El lema de las marchas concurrentes es “Por la Defensa del Territorio y por el Derecho a la Alimentación”. Con ello se conjugan las respuestas a los muy diversos y cuantiosos agravios infligidos contra el campo y los campesinos, los que se han venido incubando desde que la Revolución se bajó del caballo. Habiendo sido los campesinos la carne de cañón de las luchas por la Independencia, la Reforma y la Revolución, su condición de vida a duras penas mejoró y ahora se empeora a niveles decimonónicos.

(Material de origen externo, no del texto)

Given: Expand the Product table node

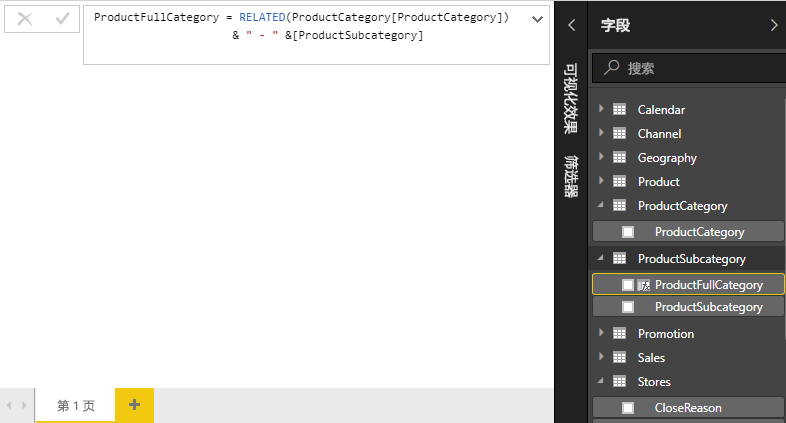Looking at the screenshot, I should tap(601, 182).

La Independencia no modificó en lo mínimo las condiciones de esclavitud del campesino; la Reforma Liberal al desamortizar la propiedad de la tierra incluyó como muertas las tierras comunales de los pueblos, lo que fue corregido por la Reforma Agraria del siglo XX con la restitución de bienes comunales y la creación de la propiedad social en los ejidos, para ser nuevamente apuñalada por la privatización promovida por Carlos Salinas en 1992.
Desde la puesta en práctica de la Reforma Agraria, principalmente desde 1936 con los repartos de tierras del cardenismo, hasta mediados de los años sesentas el campo subsidió el desarrollo de la industria por la contención de los precios de los alimentos que ofreció mano de obra barata a las ciudades para facilitar la instalación de fábricas. A partir de entonces el fenómeno se revirtió y comenzó a ser necesario el subsidio al campo para poder mantener el control de los precios de los alimentos; en ninguno de los casos el campesino pudo vivir con suficiencia del precio del producto de su trabajo.
Con los acuerdos de renegociación de la deuda externa y la firma del TLCAN, quedaron prohibidos los subsidios a la producción campesina (sólo en México, porque en USA y en Canadá los mantienen y son cuantiosos) y con ello se colocó al campesino mexicano a competir con el farmer del norte, en condiciones por demás desiguales. De ahí que las importaciones de alimentos y granos se han visto brutalmente incrementadas desde entonces. Maíz, frijol, arroz, trigo y oleaginosas han reducido la superficie de cultivo por incosteabilidad y en proporción inversa la migración poblacional se ha incrementado.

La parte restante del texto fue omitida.